NVMe is no longer a nice storage technology to have – if you’re shopping for a new PC, it’s a feature you should actively seek out. Also, if your PC is a fairly recent vintage, you should upgrade to NVMe. Here’s why.
What is NVMe
NVMe is a communications standard developed specifically for SSDs by a consortium of vendors including Intel, Samsung, Sandisk, Dell and Seagate. It runs on the PCIe bus (hence the “Express” in the name), allowing the drives to act more like the fast memory they are, rather than the hard drives they mimic. Conclusion: NVMe is fast. Very fast. Like never having to wait for your computer again.
NVMe SSD Quick Hits
If you’re already familiar with NVMe, here are our quick recommendations for NVMe SSDs:
Best premium NVMe SSD: Samsung 970 Pro M.2 [amazon.com]
Best NVMe SSD for most people: Western Digital Black SN750 [amazon.com]
Best budget NVMe SSD: Adata XPG SX8200 Pro [amazon.com]
Check out our roundup of the best SSDs for more details on these and other choices.
Removing storage as a bottleneck
Unintentionally minimizing the efforts of CPU and GPU vendors over the past decade, but the reason the latest high-end PCs seem so much faster is due to the leap in storage performance provided by SSDs, first SATA, and now NVMe. Storage was the last real and perceived performance bottleneck, but it’s now spilled over with a vengeance.
If you’ve purchased, say, a MacBook Pro, within the last couple of years, you may have noticed that you’re no longer waiting for the mundane operations at all. Programs open, files load and save in an instant, and the machine boots up and shuts down in seconds.
In fact, the NVMe SSD in the latest MacBook Pro reads and writes data literally four times faster than previous generation SATA SSDs. Not only that, but it locates them 10 times faster (search). This is on top of the four to five-fold increase in throughput and ten-fold increase in seek times already delivered by SATA SSDs compared to HDDs.
The approximate performance caps for the three common storage technologies as things stand today are:
sustained throughputIDG
Not that you need sustained throughput like this very often, but NVMe makes it easy to transfer files of any size. HDD=200MB/s, SATA SSD=550MB/s, NVMe SSD=3GB/s.

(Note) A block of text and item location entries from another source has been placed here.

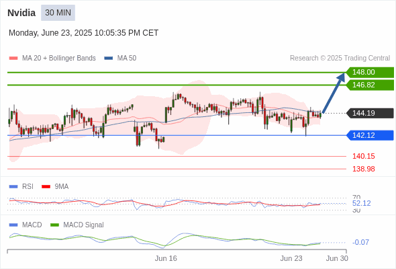
Task: Click the Jun 23 date axis marker
Action: (291, 258)
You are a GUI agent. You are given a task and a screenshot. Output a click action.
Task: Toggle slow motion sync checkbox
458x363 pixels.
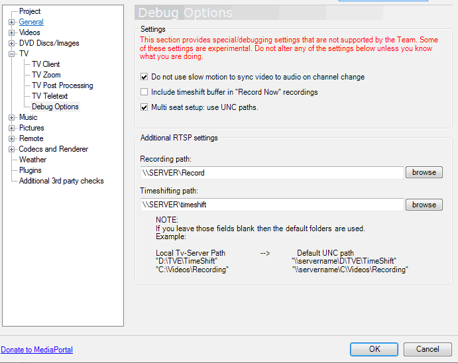[x=144, y=78]
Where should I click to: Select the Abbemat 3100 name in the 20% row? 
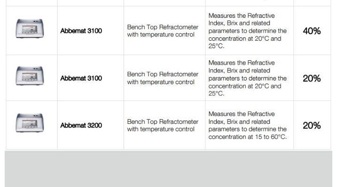(81, 79)
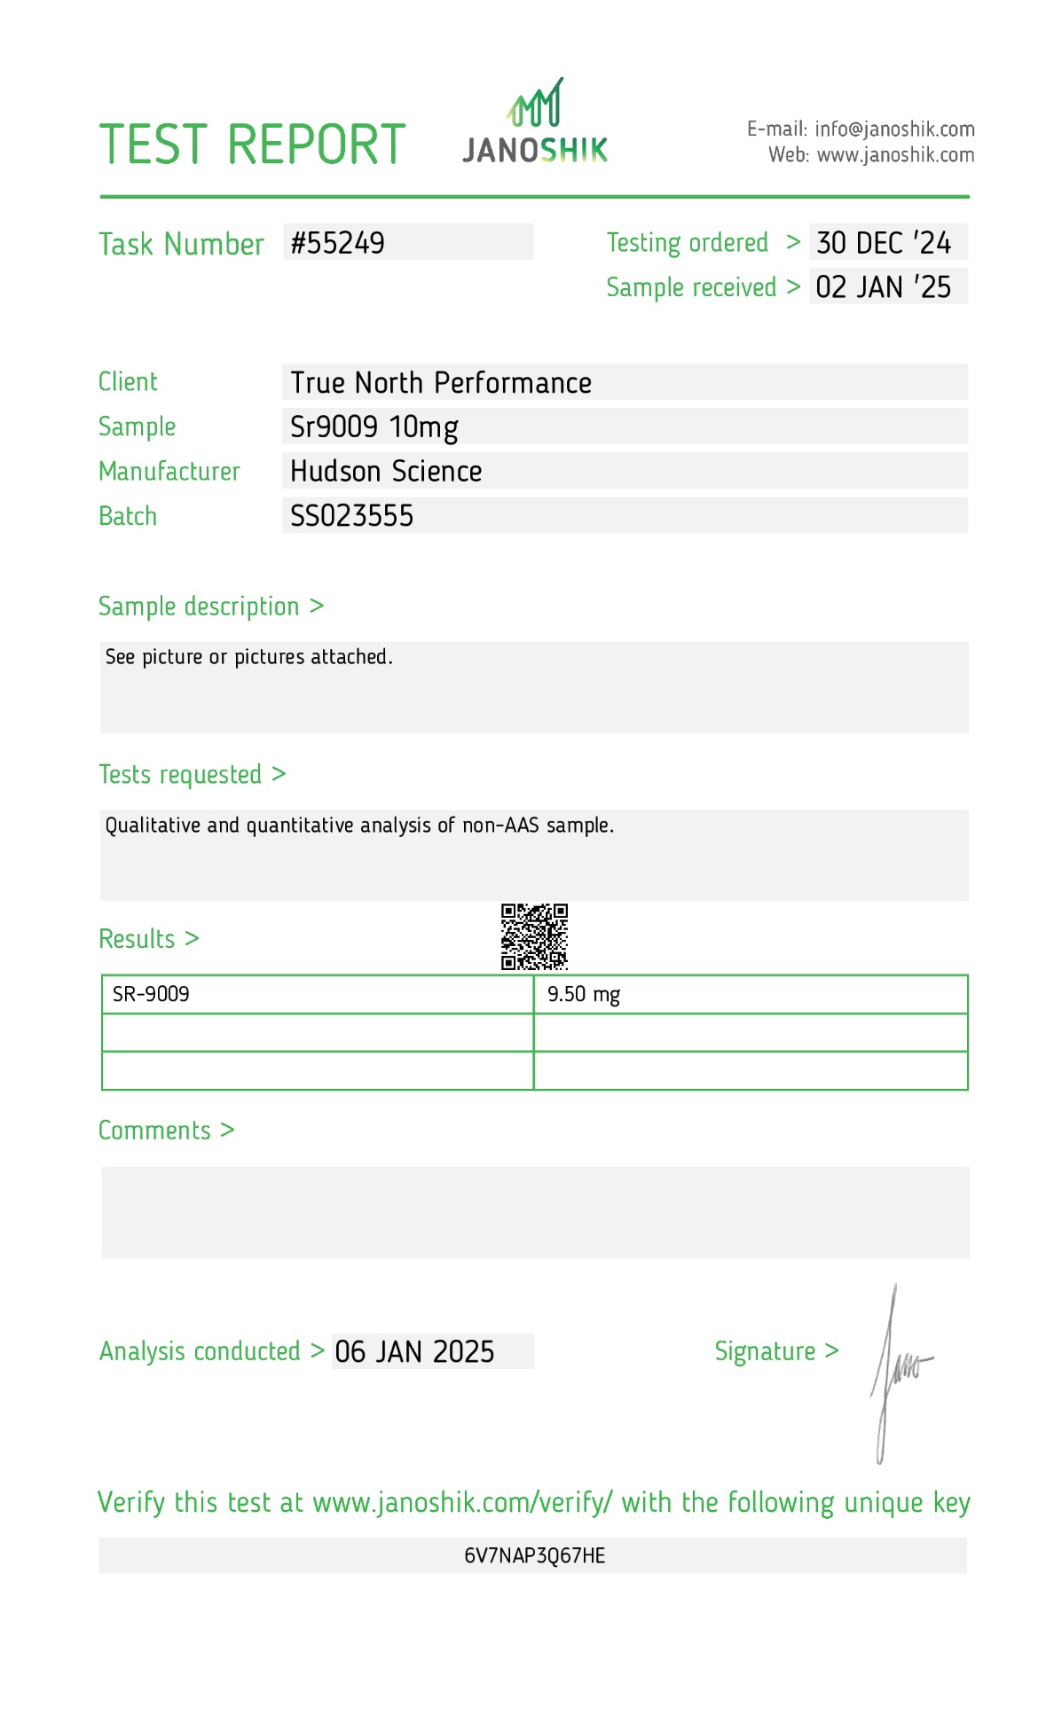Click the Manufacturer field Hudson Science
1062x1714 pixels.
[x=625, y=471]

Longer bars are better.
hours of IDG research
The development curve of CPU and GPU pales in comparison to that of storage over the past 10 years. HD = 2-5 millisecond search, SATA SSD = 0.2 millisecond search, NVMe SSD = 0.02 millisecond search. Shorter bars are better, but that’s an overall average. Some records in each category may do better, others not so well.
Hard drives still offer great value for money in terms of capacity and are great for less-used data. But for your operating system, programs, and often-used data, you want an NVMe SSD if your system supports it, or a SATA SSD if it can’t.
SATA SSD vs NVMe SSD
Knowing well the ultimate performance potential of NAND-based SSDs, even when they first appeared, it was clear to the industry that a new bus and a new protocol may be required. But, since early SSDs were relatively slow (and bulky), it turned out to be much more convenient to use existing SATA storage infrastructure.
Although the SATA bus has evolved to 16 Gbps from version 3.3, almost all commercial implementations remain at 6 Gbps (about 550 Mbps after communication overhead). Even version 3.3 is much slower than current SSD technology is capable of, especially in RAID configurations.